Yes, a fully-implemented store is overkill for virtualizarr. Ultimately all virtualizarr needs is some function that takes a tiff file path and returns the byte range information for each chunk + the same array metadata that a zarr store would need. We basically refer to that function as a "virtualizarr reader".

I am interested. Is there an even easier interface though? I would like to avoid any direct usage of xarray, zarr, kerchunk, json, and string type chunk keys. Suppose my various file readers provide image objects with a bunch of numpy/xarray/zarr like properties. Would it be possible to initialize a xarray.Dataset using virtualizarr by duck typing or passing those fundamental properties as arguments? Something like:

class Image:

    name: str
    dtype: numpy.dtype[Any]
    shape: tuple[int, ...]
    dims: tuple[str, ...]
    coords: dict[str, NDArray[Any]]
    attrs: dict[str, Any]
    compressor: dict[str, Any]
    chunks: tuple[int, ...]
    levels: tuple[Image, ...]

    def chunk_manifest(self) -> Iterator[tuple[tuple[int, ...], str, int, int]]:
        """Return iterator over chunk (index, path, offset, and length)."""

◆ What is asked: Continue the discussion of a virtualizarr reader for TIFF files from the point where it stops.

◆ Given entries:

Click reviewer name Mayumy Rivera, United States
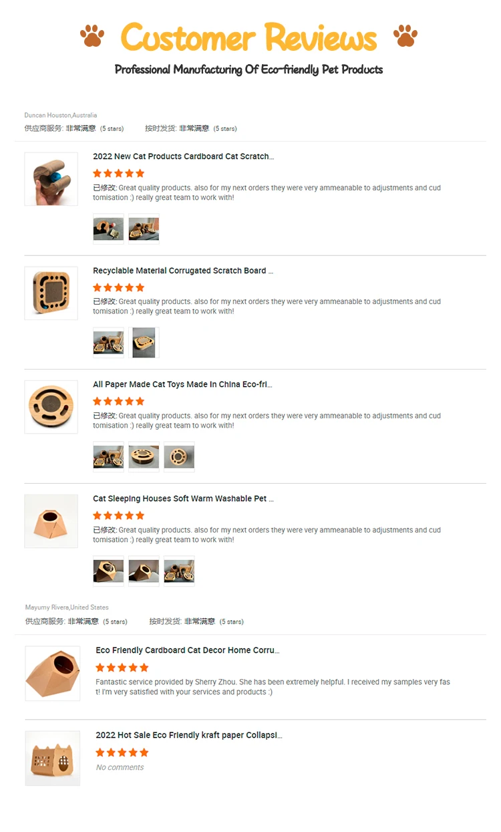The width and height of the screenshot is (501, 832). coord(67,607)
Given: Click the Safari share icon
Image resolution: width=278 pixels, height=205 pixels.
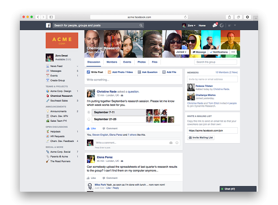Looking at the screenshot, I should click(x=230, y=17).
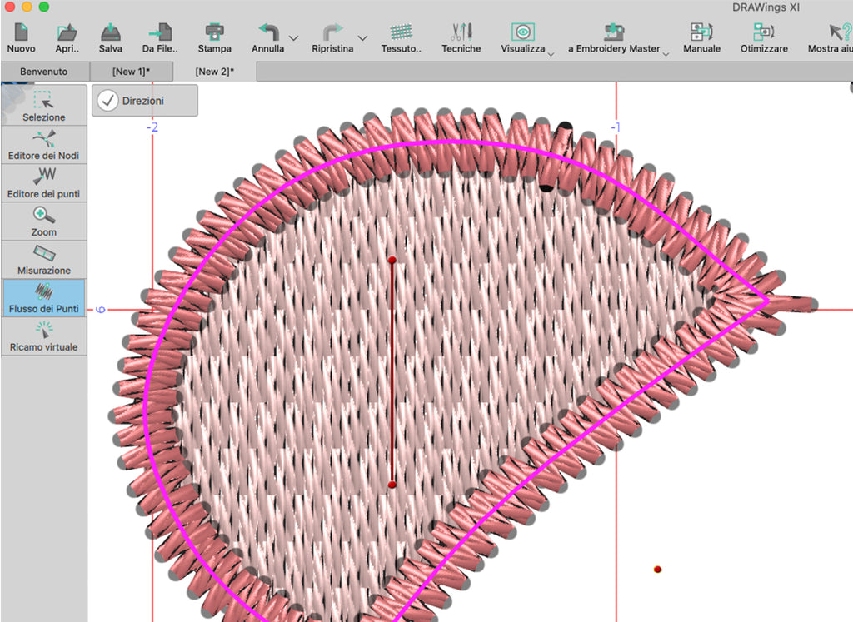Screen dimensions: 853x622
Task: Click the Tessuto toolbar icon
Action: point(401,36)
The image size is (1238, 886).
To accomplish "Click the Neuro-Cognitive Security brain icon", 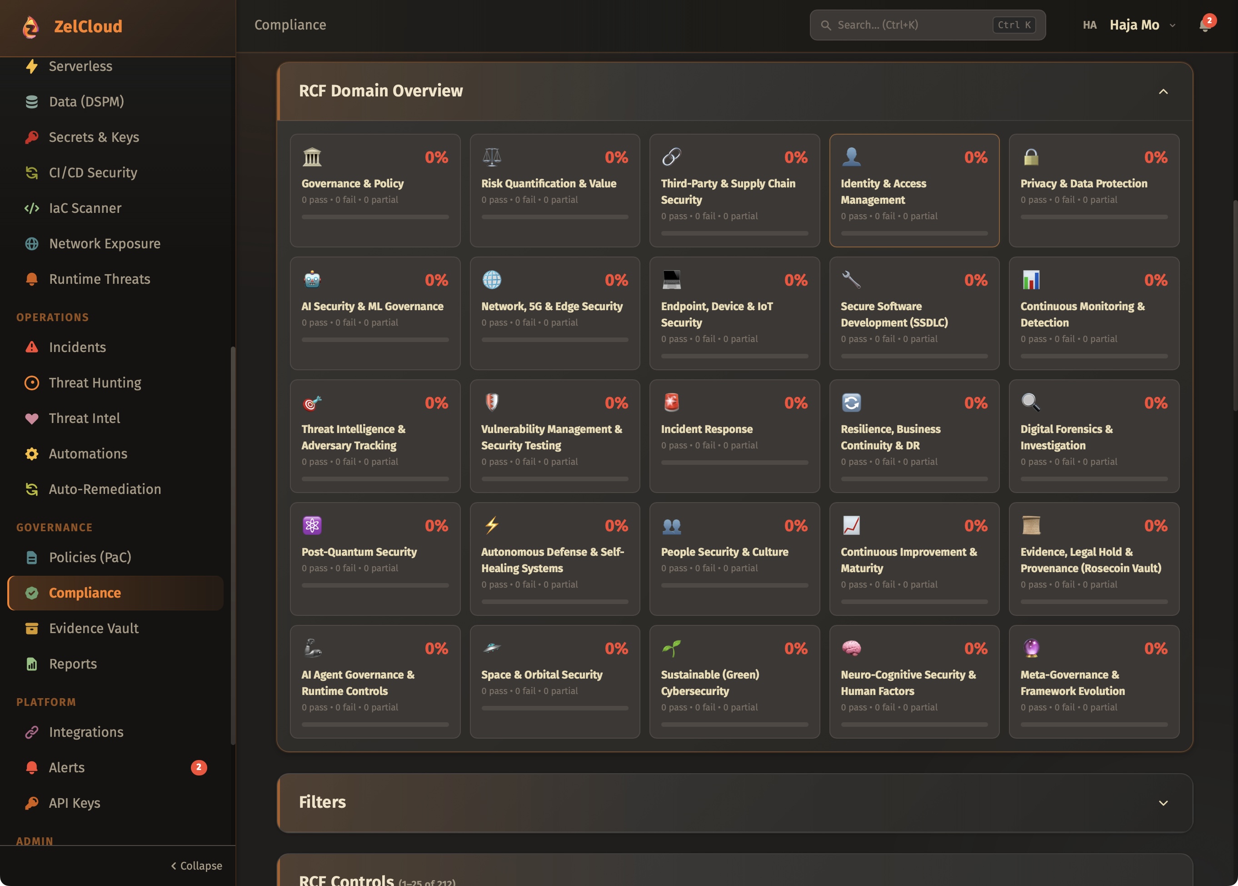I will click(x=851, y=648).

---

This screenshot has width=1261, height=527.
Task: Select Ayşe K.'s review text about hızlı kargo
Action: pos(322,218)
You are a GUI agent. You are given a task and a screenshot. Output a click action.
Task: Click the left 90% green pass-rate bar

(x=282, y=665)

---

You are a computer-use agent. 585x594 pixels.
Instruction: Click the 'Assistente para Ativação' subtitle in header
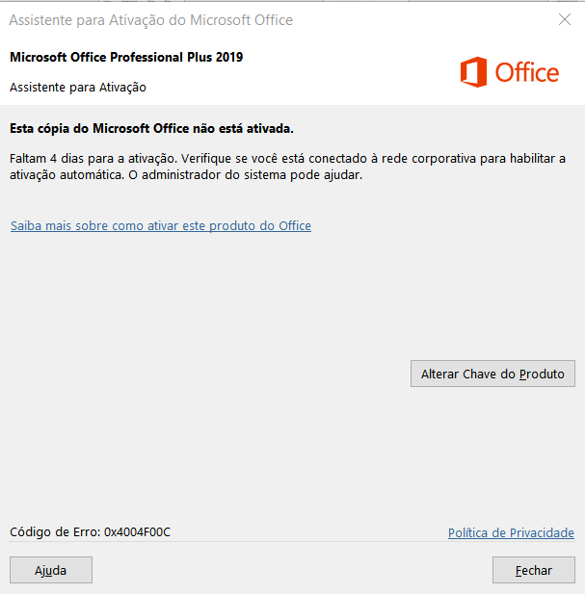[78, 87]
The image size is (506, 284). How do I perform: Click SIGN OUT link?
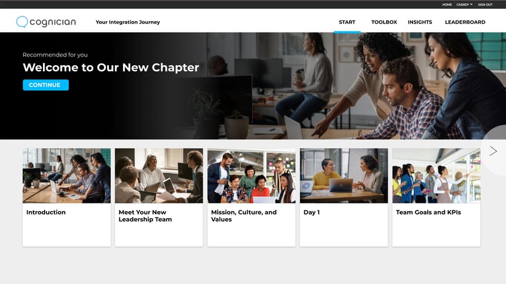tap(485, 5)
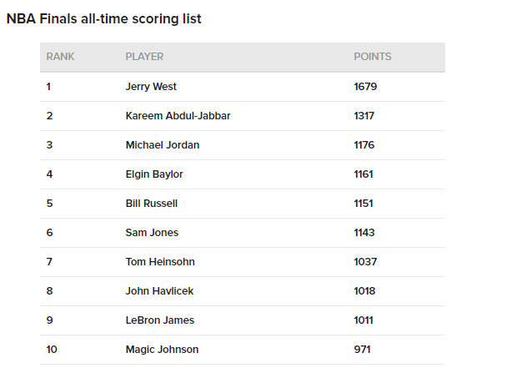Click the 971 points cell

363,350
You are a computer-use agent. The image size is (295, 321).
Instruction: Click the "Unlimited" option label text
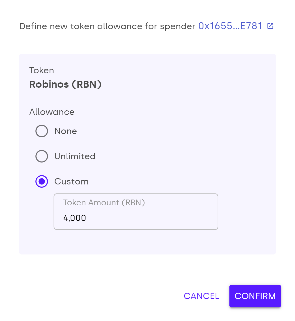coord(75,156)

◆ Answer for this exercise:
with Image() as im:
    ds = virtualizarr.open_duck(im)
    # or
    ds = virtualizarr.open(name=im.name, dtype=im.dtype, ..., chunk_manifest=im.chunk_manifest())

I just made up chunk_manifest to return an iterator over tuples (instead of one dict) because some WSI and LZW compressed OME-TIFFs may have millions of tiny chunks.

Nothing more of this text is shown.